The apartments were so irregularly disposed that the vision embraced but little more than one at a time. There was a sharp turn at every twenty or thirty yards, and at each turn a novel effect.
To the right and left, in the middle of each wall, a tall and narrow Gothic window looked out upon a closed corridor which pursued the windings of the suite.
These windows were of stained glass whose color varied in accordance with the prevailing hue of the decorations of the chamber into which it opened. That at the eastern extremity was hung, for example, in blue --and vividly blue were its windows.
The second chamber was purple in its ornaments and tapestries, and here the panes were purple.
The third was green throughout, and so were the casements.
The fourth was furnished and lighted with orange --the fifth with white --the sixth with violet.
The seventh apartment was closely shrouded in black velvet tapestries that hung all over the ceiling and down the walls, falling in heavy folds upon a carpet of the same material and hue. But in this chamber only, the color of the windows failed to correspond with the decorations. The panes here were scarlet --a deep blood color.
Not in one of the seven apartments was there any lamp or candelabrum, amid the profusion of golden ornaments that lay scattered to and fro or depended from the roof. There was no light of any kind emanating from lamp or candle within the suite of chambers. But in the corridors that followed the suite, there stood, opposite to each window, a heavy tripod, bearing a brazier of fire that projected its rays through the tinted glass and so glaringly illumined the room. And thus were produced a multitude of gaudy and fantastic appearances.

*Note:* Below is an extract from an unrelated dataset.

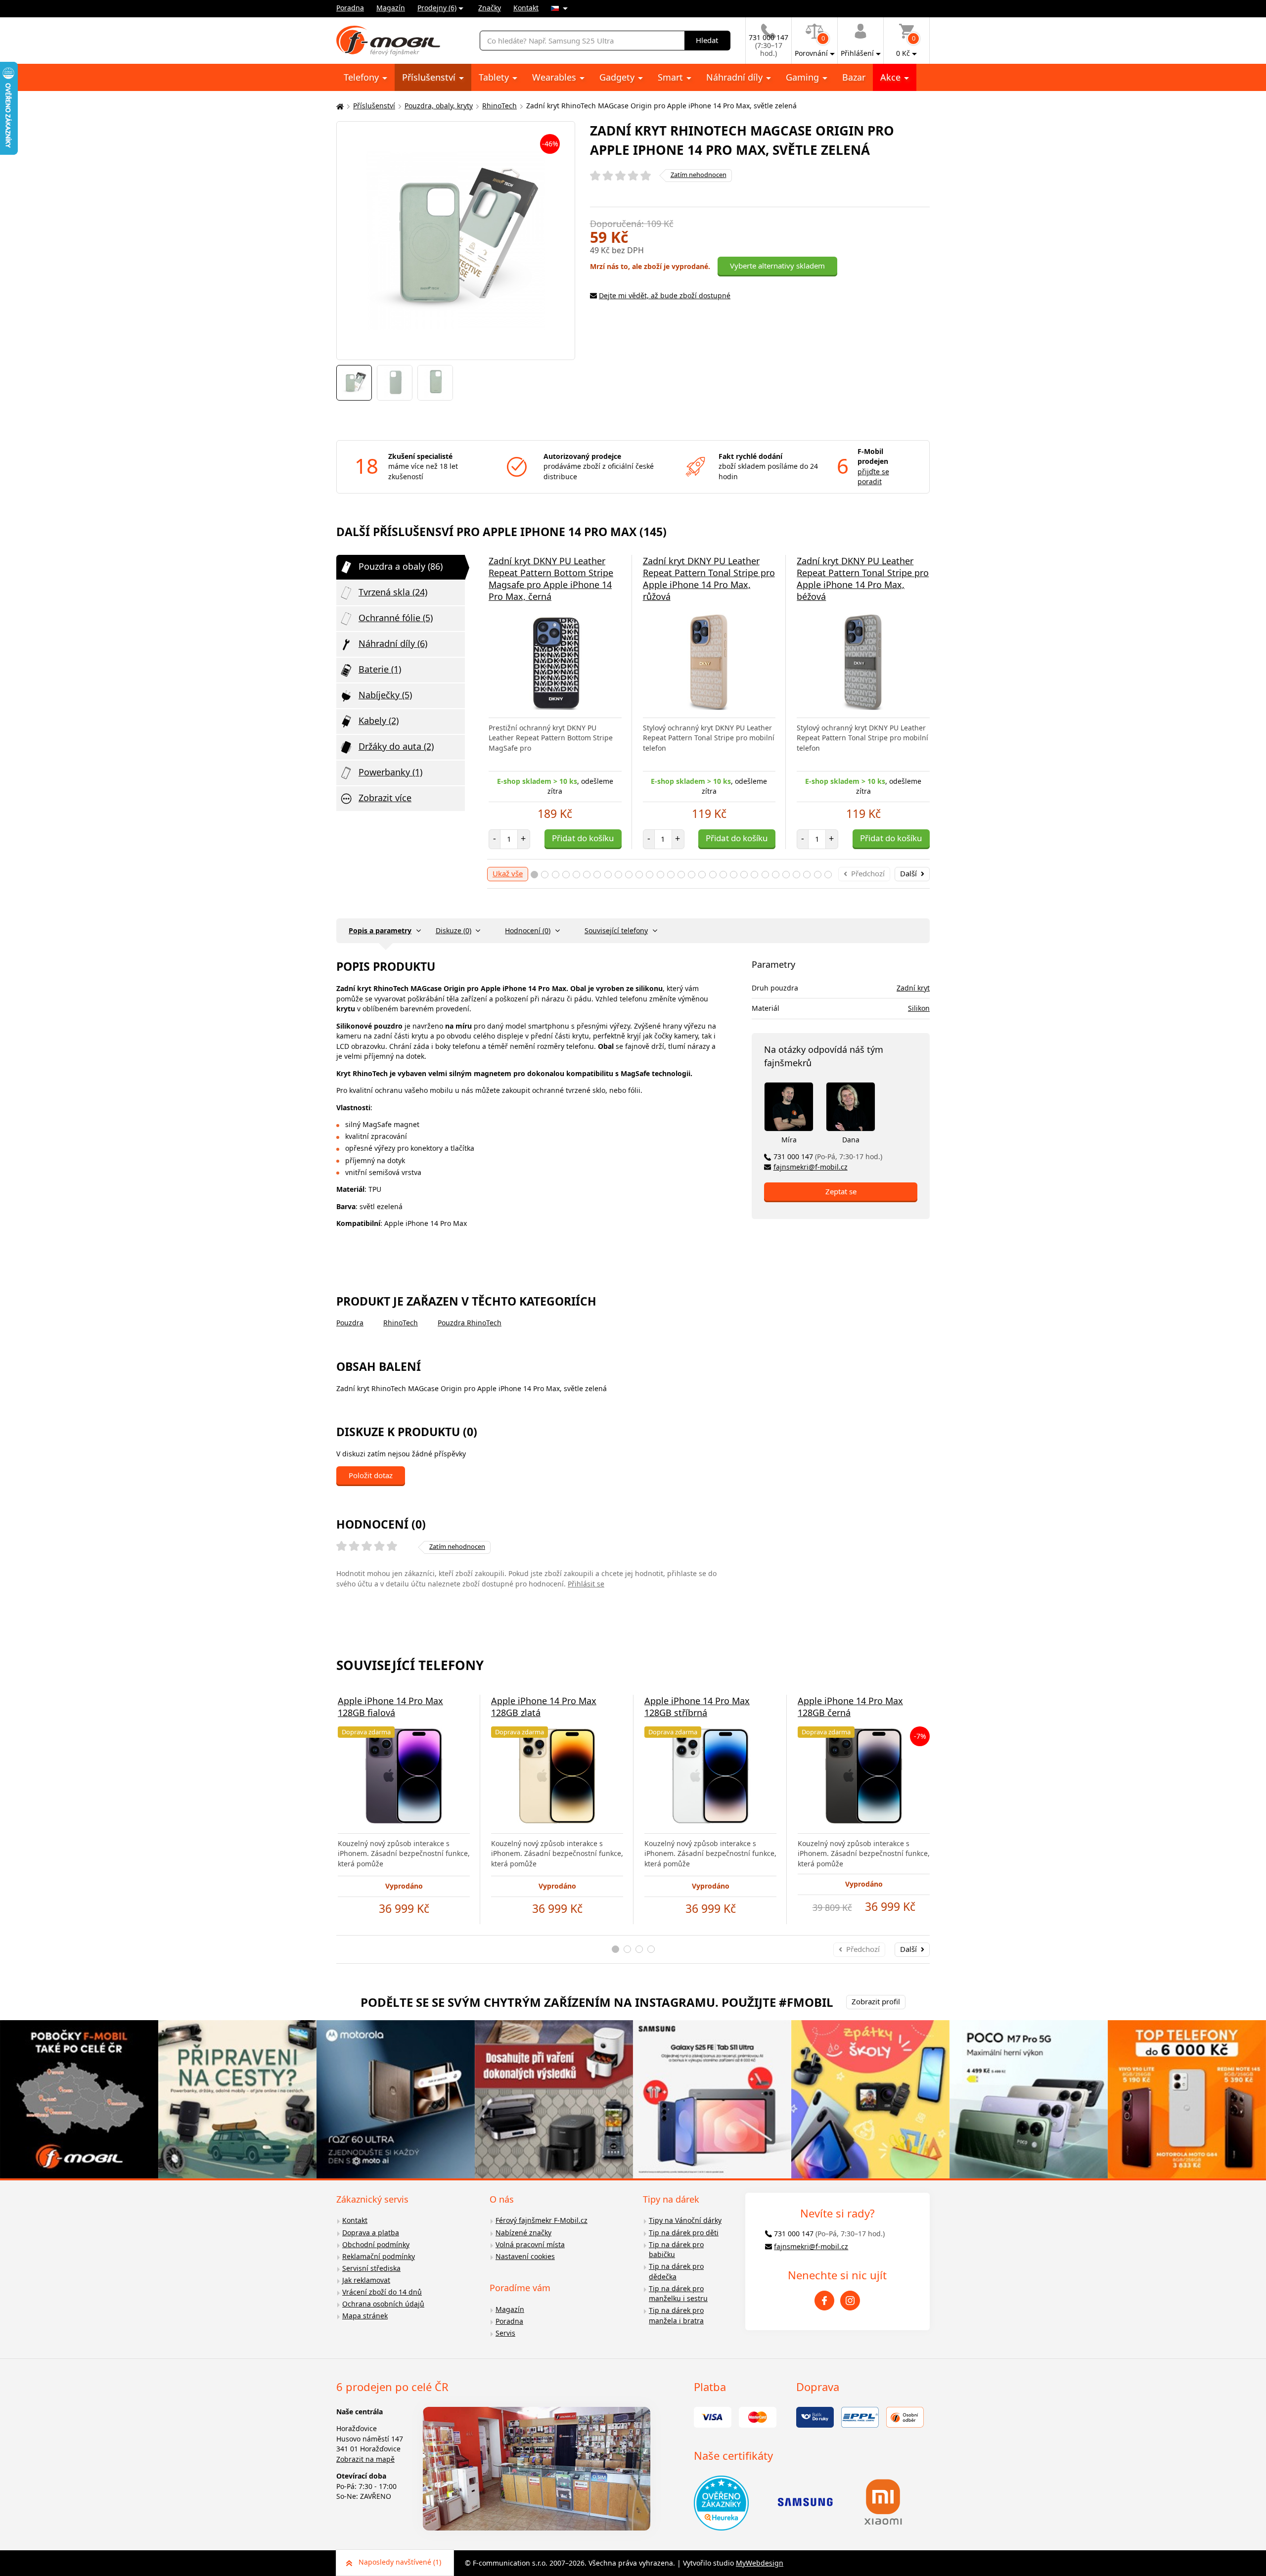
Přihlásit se (586, 1583)
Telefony (362, 77)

But in the western or black chamber the effect of the fire-light that streamed upon the dark hangings through the blood-tinted panes, was ghastly in the extreme, and produced so wild a look upon the countenances of those who entered, that there were few of the company bold enough to set foot within its precincts at all.
There were delirious fancies such as the madman fashions.
There was much of the beautiful,
much of the wanton,
much of the bizarre,
something of the terrible,
and not a little of that which might have excited disgust.
To and fro in the seven chambers there stalked, in fact, a multitude of dreams.
And these --the dreams --writhed in and about, taking hue from the rooms, and causing the wild music of the orchestra to seem as the echo of their steps.
There are chords in the hearts of the most reckless which cannot be touched without emotion.
Even with the utterly lost, to whom life and death are equally jests, there are matters of which no jest can be made.
He had come like a thief in the night. And one by one dropped the revellers in the blood-bedewed halls of their revel, and died each in the despairing posture of his fall.
And the flames of the tripods expired. And Darkness and Decay and the Red Death held illimitable dominion over all.